Chanchao custom at freenet.de
Tue Mar 28 11:14:00 BST 2006


Hi,

[Warning] Stupid question alert: If you're an accomplished Linux guru,
chances are that the following will make your toes curl into cramped
blobs.[/warning]

Would there be any merit in hiding (or moving) all the system folders
that are currently present in the root folder?   I notice that on
Windows it's rather straightforward these days; user files & settings
(home) are in 'Documents and Settings', applications are in 'Program
Files', and anything else is in 'Windows' and that's pretty much it.

On Ubuntu however there's a whole forest of system folders with names
that don't make it really obvious what they're for.  Newbie users might
think 'gosh this is complicated.. if anything goes wrong then I'd have
no clue whatsoever where to look or what to do'.

There's: bin, boot, cdrom (can live with that one), dev, etc, initrd,
lib, lost+found, media (can live with that one too, but isn't cdrom
'media' as well), mnt (hey, didn't that all go in 'media'), opt, proc,
rofs, root, sbin, srv, sys, target, tmp, usr and var.

That's a heck of a lot.. I know a lot of this is legacy unix stuff, but
thinking outside the box for a bit: is it really necessary to have that
all out in the open, visible to any newbie user?

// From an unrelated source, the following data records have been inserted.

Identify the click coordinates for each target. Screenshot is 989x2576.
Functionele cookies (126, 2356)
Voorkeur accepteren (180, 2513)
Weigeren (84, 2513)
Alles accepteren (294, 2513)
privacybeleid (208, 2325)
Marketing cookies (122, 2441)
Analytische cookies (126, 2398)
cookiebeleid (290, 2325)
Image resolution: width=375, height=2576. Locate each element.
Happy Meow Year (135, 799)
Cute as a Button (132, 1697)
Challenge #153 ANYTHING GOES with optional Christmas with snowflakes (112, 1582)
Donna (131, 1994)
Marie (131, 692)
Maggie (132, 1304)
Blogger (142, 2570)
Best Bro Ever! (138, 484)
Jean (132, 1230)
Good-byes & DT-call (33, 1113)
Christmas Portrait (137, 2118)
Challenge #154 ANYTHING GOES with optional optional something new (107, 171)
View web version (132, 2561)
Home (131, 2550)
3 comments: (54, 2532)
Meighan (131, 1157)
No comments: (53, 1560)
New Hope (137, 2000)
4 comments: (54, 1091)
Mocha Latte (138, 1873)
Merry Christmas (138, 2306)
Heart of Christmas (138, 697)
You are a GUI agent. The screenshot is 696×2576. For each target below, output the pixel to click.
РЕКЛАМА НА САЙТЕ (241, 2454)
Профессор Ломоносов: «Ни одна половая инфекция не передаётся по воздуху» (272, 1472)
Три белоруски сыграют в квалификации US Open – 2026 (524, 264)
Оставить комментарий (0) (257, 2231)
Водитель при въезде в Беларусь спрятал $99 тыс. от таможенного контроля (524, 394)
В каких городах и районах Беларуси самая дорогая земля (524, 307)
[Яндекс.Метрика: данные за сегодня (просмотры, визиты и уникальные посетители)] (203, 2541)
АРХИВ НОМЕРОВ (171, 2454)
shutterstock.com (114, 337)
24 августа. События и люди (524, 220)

I'd have one folder for users and their files and settings (home), one
(ONE!) place where any kind of media or drives get mounted, one folder
for system-wide settings (currently named etc I guess though 'etc'
doesn't really mean anything), one folder for applications and then one
folder for everything else; system files, libraries, the lot.

So:
/
|-home
|-programs
|-drives & media
|-configuration
|-system

Feasible? Easier/friendlier?  Would Unix/Linux people using other
distros feast on our bones if Ubuntu went that way even more than they
already do?

Note that I'm talking mainly about what the user SEES when opening a
nautilus file browser window, I can understand it if physically on disk
this is impossible because Ubuntu depends on so much (system) software
that expects certain things in certain places.